課題の内容 =
1. コンブについての文章のうち、「2019年12月28日」を含むところから書き始めて「見参(ゲンザン)、げざん)」」の後で止め、その部分を一字も変えずに書き写してください。
2. コンブについての文章で「蝦夷(アイヌ)の語」で始まる段落を、主な内容を残したまま短い箇条書きにまとめ直してください。
3. コンブについての文章を、最後の文の後から書き継いでください。

本文 =
==================================================
2019年12月28日

コンブ


「コンブ」については、「わかめ」http://ppnetwork.seesaa.net/article/472818173.html?1577306789で、「布の字を用ゐること」について、大言海が、「昆布」を、

「蝦夷(アイヌ)の語、Kombuの音訳字なり、夷布(えびすめ)と云ふも、それなり。海藻類に、荒布(あらめ)、若布(わかめ)、搗布(かちす)など、布の字を用ゐるも、昆布より移れるならむ。支那の本草に、昆布を挙げたり、然れども、東海に生ず、とあれば、此方より移りたるなるべし。コブと云ふは、コンブの約なり(勘解由(カンゲユ)、かげゆ。見参(ゲンザン)、げざん)」

としている、と触れた。岩波古語辞典も、

アイヌ語kombu、

とするなど、アイヌ語由来とする説がある。『続日本紀』に、

「霊亀元年十月『蝦夷、須賀君古麻比留等言、先祖以来貢献昆布、常採此地、年時不闕、云々、請於閉村、便達郡家、同於百姓、共率親族、永不闕貢』(熟蝦夷(にぎえみし)なり。陸奥、牡鹿郡邊の地ならむ、金華山以北には、昆布あり、今の陸中の閉伊郡とは懸隔セリ)」

とあり、アイヌと関わることは確かである。倭名抄には、

「本草云、昆布、生東海、和名比呂米、一名、衣比須女」

とあり、字類抄には、

「昆布、エビスメ、ヒロメ、コブ」

とある。本草和名には

「昆布、一名綸布(かんぽ)。和名比呂女、一名衣比須女」

ともあり、古くは、

ヒロメ(広布)、
エビスメ、

等々と呼んだ。
==================================================
[データセット抜粋]
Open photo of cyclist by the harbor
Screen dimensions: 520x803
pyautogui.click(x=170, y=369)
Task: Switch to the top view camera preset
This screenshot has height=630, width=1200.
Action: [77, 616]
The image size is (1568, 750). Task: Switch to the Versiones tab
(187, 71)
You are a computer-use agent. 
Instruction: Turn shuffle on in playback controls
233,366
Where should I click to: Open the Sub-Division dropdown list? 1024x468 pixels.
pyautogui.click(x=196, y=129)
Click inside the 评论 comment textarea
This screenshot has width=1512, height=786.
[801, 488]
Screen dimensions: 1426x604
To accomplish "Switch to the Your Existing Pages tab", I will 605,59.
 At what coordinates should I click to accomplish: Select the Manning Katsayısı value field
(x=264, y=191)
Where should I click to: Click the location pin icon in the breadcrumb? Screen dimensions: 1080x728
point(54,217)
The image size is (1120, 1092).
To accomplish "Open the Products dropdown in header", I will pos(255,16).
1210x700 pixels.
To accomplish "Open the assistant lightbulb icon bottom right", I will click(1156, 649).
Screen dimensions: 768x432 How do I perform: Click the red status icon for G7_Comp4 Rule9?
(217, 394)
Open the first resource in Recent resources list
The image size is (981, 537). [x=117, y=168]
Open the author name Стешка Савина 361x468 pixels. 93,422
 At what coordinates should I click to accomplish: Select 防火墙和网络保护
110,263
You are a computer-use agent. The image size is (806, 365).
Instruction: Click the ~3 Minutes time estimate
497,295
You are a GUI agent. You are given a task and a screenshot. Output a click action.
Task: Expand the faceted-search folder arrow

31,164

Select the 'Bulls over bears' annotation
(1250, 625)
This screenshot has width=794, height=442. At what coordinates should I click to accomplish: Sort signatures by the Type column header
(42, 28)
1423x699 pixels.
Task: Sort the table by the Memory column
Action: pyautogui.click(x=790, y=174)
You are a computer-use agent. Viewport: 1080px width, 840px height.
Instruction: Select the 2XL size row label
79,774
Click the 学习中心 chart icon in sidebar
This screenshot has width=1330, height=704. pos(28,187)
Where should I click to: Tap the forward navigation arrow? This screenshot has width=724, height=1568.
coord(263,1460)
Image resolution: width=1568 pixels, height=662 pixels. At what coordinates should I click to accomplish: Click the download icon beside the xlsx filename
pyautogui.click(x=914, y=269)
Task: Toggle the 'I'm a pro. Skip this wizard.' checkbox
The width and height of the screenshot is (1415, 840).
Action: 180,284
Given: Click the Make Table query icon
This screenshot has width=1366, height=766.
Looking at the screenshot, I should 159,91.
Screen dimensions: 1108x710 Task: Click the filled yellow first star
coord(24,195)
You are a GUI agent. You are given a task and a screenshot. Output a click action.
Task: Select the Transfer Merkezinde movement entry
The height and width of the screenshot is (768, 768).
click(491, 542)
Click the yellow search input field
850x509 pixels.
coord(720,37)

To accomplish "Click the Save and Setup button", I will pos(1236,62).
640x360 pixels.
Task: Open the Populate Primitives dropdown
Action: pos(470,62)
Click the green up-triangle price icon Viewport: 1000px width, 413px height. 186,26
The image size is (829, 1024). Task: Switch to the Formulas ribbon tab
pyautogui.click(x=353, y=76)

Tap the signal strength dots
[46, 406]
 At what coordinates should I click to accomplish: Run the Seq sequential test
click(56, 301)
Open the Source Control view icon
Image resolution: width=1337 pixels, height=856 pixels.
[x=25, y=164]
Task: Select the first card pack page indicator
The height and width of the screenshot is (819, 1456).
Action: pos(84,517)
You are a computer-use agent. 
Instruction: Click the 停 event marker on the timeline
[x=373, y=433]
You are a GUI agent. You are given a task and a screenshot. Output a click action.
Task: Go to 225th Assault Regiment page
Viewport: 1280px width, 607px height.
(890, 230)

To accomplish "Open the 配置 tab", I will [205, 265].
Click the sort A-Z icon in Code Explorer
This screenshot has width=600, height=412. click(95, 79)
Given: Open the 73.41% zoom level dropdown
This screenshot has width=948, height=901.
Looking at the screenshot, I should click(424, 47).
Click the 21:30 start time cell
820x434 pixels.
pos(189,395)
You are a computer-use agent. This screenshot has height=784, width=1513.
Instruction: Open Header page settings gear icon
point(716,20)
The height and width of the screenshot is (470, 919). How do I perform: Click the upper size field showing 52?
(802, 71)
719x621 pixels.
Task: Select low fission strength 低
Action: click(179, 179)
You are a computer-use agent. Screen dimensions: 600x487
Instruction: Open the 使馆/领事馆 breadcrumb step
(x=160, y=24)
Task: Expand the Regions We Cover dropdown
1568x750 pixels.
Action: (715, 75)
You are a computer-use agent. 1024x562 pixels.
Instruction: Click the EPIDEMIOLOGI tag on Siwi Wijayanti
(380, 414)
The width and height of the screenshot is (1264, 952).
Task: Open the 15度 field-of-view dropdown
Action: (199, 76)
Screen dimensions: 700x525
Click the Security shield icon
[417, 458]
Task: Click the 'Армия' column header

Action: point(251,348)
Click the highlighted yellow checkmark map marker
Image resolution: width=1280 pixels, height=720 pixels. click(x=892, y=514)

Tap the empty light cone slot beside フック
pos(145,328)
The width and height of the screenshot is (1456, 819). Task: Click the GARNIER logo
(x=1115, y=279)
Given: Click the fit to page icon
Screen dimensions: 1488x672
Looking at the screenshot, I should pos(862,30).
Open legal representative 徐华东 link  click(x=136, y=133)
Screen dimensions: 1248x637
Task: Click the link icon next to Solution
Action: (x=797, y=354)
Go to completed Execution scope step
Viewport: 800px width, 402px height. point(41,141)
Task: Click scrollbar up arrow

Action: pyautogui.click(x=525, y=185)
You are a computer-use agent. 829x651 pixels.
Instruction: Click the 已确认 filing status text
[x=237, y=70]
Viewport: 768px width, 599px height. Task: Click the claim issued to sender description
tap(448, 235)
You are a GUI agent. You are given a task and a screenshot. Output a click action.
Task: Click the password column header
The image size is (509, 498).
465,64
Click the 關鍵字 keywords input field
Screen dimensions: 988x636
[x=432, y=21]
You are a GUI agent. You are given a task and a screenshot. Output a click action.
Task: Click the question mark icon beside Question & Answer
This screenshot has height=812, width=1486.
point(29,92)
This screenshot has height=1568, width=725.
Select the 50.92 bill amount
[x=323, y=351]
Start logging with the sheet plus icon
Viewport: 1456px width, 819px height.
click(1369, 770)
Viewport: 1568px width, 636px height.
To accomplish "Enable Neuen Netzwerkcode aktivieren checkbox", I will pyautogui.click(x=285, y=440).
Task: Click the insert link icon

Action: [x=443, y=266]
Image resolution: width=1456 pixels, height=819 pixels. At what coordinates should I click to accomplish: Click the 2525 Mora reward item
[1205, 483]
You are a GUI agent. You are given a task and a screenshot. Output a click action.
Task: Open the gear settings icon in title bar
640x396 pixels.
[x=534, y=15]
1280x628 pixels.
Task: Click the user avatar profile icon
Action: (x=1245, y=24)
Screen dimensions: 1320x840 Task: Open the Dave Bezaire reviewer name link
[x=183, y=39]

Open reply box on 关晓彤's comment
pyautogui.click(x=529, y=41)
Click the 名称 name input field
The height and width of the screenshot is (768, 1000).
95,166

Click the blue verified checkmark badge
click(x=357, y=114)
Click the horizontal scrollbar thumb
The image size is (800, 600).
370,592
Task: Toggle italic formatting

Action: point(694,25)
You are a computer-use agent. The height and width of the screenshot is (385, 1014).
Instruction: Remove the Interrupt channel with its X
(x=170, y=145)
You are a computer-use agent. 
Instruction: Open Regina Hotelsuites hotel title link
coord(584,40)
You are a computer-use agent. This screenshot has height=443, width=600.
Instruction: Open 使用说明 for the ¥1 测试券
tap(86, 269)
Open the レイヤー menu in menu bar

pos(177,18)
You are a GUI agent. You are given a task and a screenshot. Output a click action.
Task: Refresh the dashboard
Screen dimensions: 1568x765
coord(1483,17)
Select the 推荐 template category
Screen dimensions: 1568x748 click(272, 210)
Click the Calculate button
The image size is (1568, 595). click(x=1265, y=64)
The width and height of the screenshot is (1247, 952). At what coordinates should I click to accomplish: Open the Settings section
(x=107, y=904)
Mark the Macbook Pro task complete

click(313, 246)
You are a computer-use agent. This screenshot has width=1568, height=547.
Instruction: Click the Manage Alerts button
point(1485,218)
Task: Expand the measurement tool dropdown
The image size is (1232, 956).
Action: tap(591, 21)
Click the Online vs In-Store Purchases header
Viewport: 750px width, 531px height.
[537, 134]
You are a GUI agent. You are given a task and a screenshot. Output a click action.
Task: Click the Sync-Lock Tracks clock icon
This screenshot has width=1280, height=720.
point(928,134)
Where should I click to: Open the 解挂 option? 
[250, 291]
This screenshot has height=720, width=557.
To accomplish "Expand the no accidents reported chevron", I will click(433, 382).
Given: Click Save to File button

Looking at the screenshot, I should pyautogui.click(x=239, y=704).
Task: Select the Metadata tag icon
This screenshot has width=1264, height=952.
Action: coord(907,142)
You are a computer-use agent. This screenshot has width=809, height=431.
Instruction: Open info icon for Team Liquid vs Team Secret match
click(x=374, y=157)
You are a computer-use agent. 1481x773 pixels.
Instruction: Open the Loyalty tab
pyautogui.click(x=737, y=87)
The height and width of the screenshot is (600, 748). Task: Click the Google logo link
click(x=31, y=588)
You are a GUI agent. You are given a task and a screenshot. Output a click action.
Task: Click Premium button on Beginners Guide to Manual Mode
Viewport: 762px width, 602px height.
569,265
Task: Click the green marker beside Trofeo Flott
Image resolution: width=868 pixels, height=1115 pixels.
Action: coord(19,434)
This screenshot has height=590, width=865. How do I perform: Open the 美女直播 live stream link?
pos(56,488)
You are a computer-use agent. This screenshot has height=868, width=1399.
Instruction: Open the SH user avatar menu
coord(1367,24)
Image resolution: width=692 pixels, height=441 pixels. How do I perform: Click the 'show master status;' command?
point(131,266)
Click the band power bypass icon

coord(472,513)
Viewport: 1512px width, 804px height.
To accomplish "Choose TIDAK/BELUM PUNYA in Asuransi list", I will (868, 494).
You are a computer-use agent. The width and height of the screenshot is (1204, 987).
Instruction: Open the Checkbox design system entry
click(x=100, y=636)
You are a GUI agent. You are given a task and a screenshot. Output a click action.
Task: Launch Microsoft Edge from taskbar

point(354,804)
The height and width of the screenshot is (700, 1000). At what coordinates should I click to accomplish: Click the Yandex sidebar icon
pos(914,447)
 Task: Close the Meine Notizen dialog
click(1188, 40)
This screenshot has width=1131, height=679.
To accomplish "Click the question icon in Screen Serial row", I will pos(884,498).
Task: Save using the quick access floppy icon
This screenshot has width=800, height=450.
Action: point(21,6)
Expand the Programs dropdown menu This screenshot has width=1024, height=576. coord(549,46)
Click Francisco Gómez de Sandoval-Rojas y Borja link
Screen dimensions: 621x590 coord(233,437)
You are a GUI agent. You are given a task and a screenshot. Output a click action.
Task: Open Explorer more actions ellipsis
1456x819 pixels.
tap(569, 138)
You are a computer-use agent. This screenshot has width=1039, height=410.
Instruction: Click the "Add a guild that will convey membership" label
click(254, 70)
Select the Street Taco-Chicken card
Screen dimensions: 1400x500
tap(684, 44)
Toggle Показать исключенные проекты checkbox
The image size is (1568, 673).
==================================================
課題ごとの解答 =
1.
2019年12月28日

コンブ


「コンブ」については、「わかめ」http://ppnetwork.seesaa.net/article/472818173.html?1577306789で、「布の字を用ゐること」について、大言海が、「昆布」を、

「蝦夷(アイヌ)の語、Kombuの音訳字なり、夷布(えびすめ)と云ふも、それなり。海藻類に、荒布(あらめ)、若布(わかめ)、搗布(かちす)など、布の字を用ゐるも、昆布より移れるならむ。支那の本草に、昆布を挙げたり、然れども、東海に生ず、とあれば、此方より移りたるなるべし。コブと云ふは、コンブの約なり(勘解由(カンゲユ)、かげゆ。見参(ゲンザン)、げざん)」

2.
- 昆布はアイヌ語Kombuの音訳字で、夷布(えびすめ)という呼び方も同じものを指す。
- 荒布(あらめ)、若布(わかめ)、搗布(かちす)など海藻類に布の字を用いるのは、昆布から移ったものだろう。
- 中国の本草にも昆布が挙げられているが、東海に生ずるとあるので、こちらから伝わったものだろう。
- コブはコンブを約めた言い方である。

3.
「ひろめ」は幅の広いことに(すなわち広布)、「えびすめ」は蝦夷の地から来たことに(すなわち夷布)由来する、

と考えられるhttps://ja.wikipedia.org/wiki/%E3%82%B3%E3%83%B3%E3%83%96

「メ(布)」というのは、

「海藻類が布のように幅広であるところからいわれた。アラメ(荒布)・ワカメ(若布)というように、海藻にはメという名が付いた」

ということのようである(たべもの語源辞典)。

この「広布」を、

音読みした「こうぶ」からコンブになった、

とする説もある(仝上)。「コンブ」というようになったのは、平安朝の頃からで、

「『色葉字類抄』(1177-81年)に『コンフ』、『伊呂波字類抄』に『コフ』という訓が確認できる」

とあるhttps://ja.wikipedia.org/wiki/%E3%82%B3%E3%83%B3%E3%83%96

「コンブ」の語源は、上記のように、アイヌ説があるが、漢名「昆布」の音読みであるとする説もある(和訓栞他)。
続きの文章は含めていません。